To limit the risk of prosecution, most insiders are a little more creative. One version of the “Texas strategy” pioneered by real estate developers who controlled a savings and loan used the land flip. An insider at one bank would borrow and over pay for land sold by a cooperating insider at a second bank. The collaborator at the second bank would over-pay for a comparable plot sold by the first insider. By trading back and forth, they could push the price up and keep borrowing more against land that was supposedly more valuable collateral. Eventually, the insiders walked away with funds from their banks equal to the phony capital gains that they engineered on all the land sales. Their institutions were left with loans that exceeded the true value of the collateral they were left with by the same amount. It worked like a charm. Few were ever prosecuted.

Signs of looting at SVB?

So what should you look for at SVB? Collusion plus lending to corporate entities controlled by insiders. What type of collusion? Perhaps with VCs who want to goose the returns on some of their funds. (Don’t blame me. I’m not the one who suggested the verb “goose.") From Nathan Vardi at Market Watch:

Hurley, however, was not in the business of lending to companies and operating businesses. He headed SVB’s global fund banking group that funded the venture capitalists themselves with a piece of financial engineering known as fund subscription lines. These loans were used to make initial equity investments in companies and served several purposes, including goosing a key metric that made venture capital fund returns look better than they would have otherwise.

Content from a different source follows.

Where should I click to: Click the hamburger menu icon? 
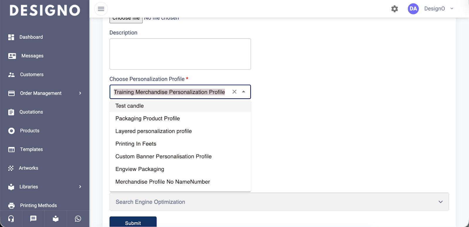pos(101,9)
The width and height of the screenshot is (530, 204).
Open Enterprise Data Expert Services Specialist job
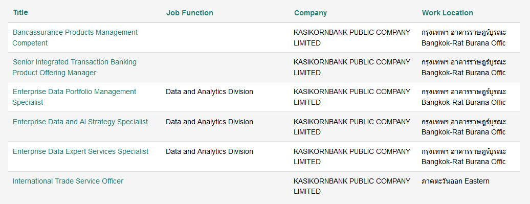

“We are probably one of the largest fund finance practices in the world … to still fly under the radar has been surreal,” Hurley said in a 2021 podcast. “This organization is just so supportive of this business and is really all-in on fund financing.”

By the way, “surreal” was a word that came up a lot in discussions of the context of the Texas land boom of the 1980s.

By the end of 2022, the bank was holding $41.3 billion of these loans on its books, making up 56% of its total book. SVB created a new business segment, global fund banking, to manage its subscription lines with Hurley in charge. By contrast, debt financing the bank extended directly to startups, tech companies and biotechs amounted to just $15.3 million, …

If you are cynical, you won’t be surprised that SVB didn’t make any money on these loans:

The subscription lines were SVB’s main business, but the problem was it was not a lucrative one. The loans generated very low returns, even compared to commercial loans, which themselves were not yielding so much due to the low-interest-rate environment.

Looking ahead

Part of the reason why no one wants to buy SVB may be that outsiders can’t establish the true value for all of these subscription lines.

Don’t be surprised if “serious people” say that they are “shocked, shocked” to discover that many of the loans in that $40 billion portfolio went to entities that can’t repay. They will probably explain it away as “forth quarter football”–taking big risks to get out of a hole–even though these loans were more like punts than Hail Mary passes.

No doubt, the VC principals who were keen on goosing returns appreciated SVB’s willingness to build up a $40 billion book of loans that offered such low returns. How could they show their appreciation? By letting SVB insiders share in their gains. Where do you suppose an SVB insider would be able to borrow enough to buy a piece of that action?

And watch for information about loans to insiders at First Republic.